PC12 differentiation NFG - (Nov/27/2006 )
Hi all,
where can i buy NFG from best recommended source?
where can i buy NFG from best recommended source?
What is NFG?
Hi all,
where can i buy NFG from best recommended source?
What is NFG?
oops, should be NGF nerve growth factor
You should note that PC12 cells are different from lab to lab - the PC12 cells in our lab for example do not differentiate in response to NGF. Good luck...
we buy NGF at www.axxora.com
I used NGF to treat my PC12 it worked very well. After 2-3 days you see very long and beautiful processes when stained the cell afterward.
I bought the NGF from Harlan Bioproduct, I use the (2.5S NGF)
I used it at a concentration of 50microgram per ml
It comes in a powder form, you have to reconstitute it in 100mM Na Acetate pH 4.5
Good luck
J
I bought the NGF from Harlan Bioproduct, I use the (2.5S NGF)
I used it at a concentration of 50microgram per ml
It comes in a powder form, you have to reconstitute it in 100mM Na Acetate pH 4.5
Good luck
J
Hi jmo,
what stain did u use for the dendrites ?
i guess MAP-2 is for dendrites and tau is for axons. we use 100ng/ul, some PC are not easy to differenciate as said before. dont forget to decrease the FBS and horse serum concentrations.
Hi. We use MAP2 too, it works pretty good, but only at high dilutions. If im not mistaken though, the PC12 cells do not grow real dendrites or axons, but neurite-like extensions containing neuronal specific tubulin (MAP2 binds to that).
Anyways, I have a question myself. How do you fixate the PC12 cells? We tried collagen coated coverslips, but there were still very few cells attached to it. Now we fixated the cells directly in our (collagen coated) petri-dishes with 4% formaldehyde; cell yield is great. However, staining the cells is a pain. We first had the idea to cut/melt the dishes into microscope-slides-sized-squares using a hot scalpel. While this works for say 2 or 3 dishes, now we have 32 
Do you think it's possible to directly treat the dishes with antibodies by marking areas with a dakocytomation pen eg. ? Or any other ideas?
Thanks in advance.
Anyways, I have a question myself. How do you fixate the PC12 cells? We tried collagen coated coverslips, but there were still very few cells attached to it. Now we fixated the cells directly in our (collagen coated) petri-dishes with 4% formaldehyde; cell yield is great. However, staining the cells is a pain. We first had the idea to cut/melt the dishes into microscope-slides-sized-squares using a hot scalpel. While this works for say 2 or 3 dishes, now we have 32
Do you think it's possible to directly treat the dishes with antibodies by marking areas with a dakocytomation pen eg. ? Or any other ideas?Thanks in advance.

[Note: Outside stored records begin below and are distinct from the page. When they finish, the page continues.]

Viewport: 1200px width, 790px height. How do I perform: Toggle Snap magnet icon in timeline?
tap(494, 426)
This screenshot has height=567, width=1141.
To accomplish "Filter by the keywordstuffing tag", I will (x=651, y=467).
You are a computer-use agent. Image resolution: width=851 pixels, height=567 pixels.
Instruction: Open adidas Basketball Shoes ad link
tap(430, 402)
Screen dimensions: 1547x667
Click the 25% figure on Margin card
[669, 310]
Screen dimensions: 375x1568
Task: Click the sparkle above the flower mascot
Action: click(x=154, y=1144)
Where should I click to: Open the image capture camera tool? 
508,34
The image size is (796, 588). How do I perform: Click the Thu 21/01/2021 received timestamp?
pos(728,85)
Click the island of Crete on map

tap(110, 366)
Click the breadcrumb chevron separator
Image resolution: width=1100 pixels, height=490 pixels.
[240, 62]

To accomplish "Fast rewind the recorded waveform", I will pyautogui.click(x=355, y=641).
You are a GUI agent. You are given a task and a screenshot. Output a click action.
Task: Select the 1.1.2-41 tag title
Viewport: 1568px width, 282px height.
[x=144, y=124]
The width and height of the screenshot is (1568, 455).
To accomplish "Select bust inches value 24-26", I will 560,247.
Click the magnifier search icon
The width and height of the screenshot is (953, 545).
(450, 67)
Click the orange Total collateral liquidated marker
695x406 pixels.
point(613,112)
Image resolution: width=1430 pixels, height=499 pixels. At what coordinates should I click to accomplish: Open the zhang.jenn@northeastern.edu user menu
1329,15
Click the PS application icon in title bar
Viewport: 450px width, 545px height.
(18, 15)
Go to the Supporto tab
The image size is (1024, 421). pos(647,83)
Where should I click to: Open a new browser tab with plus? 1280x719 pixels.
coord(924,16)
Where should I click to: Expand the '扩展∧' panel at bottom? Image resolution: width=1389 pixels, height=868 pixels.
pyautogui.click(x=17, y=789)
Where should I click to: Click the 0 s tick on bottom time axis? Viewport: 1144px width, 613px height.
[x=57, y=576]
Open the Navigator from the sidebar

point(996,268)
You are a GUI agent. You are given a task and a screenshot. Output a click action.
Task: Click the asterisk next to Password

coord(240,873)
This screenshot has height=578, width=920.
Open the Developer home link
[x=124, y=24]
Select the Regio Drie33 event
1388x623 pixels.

I have used glass bottom dishes in the past (http://www.glass-bottom-dishes.com). Basically they're dishes or plates with holes cut in the bottoms. The holes are then covered from the underside with glass coverslips. You can get them coated or uncoated. You can then culture your cells almost exactly as you normally would, fix, and process for immunoreactivity in the well. After immunoloabeling you can dissolve the glue holding the glass coverslip in place and mount it on a slide for viewing and long term storage.
You can always try the free sample to evaluate for your studies. PM me if you have any questions and good luck.
ps. I will be working with PC12s very soon and was wondering what you found to be the best matrix for adhesion.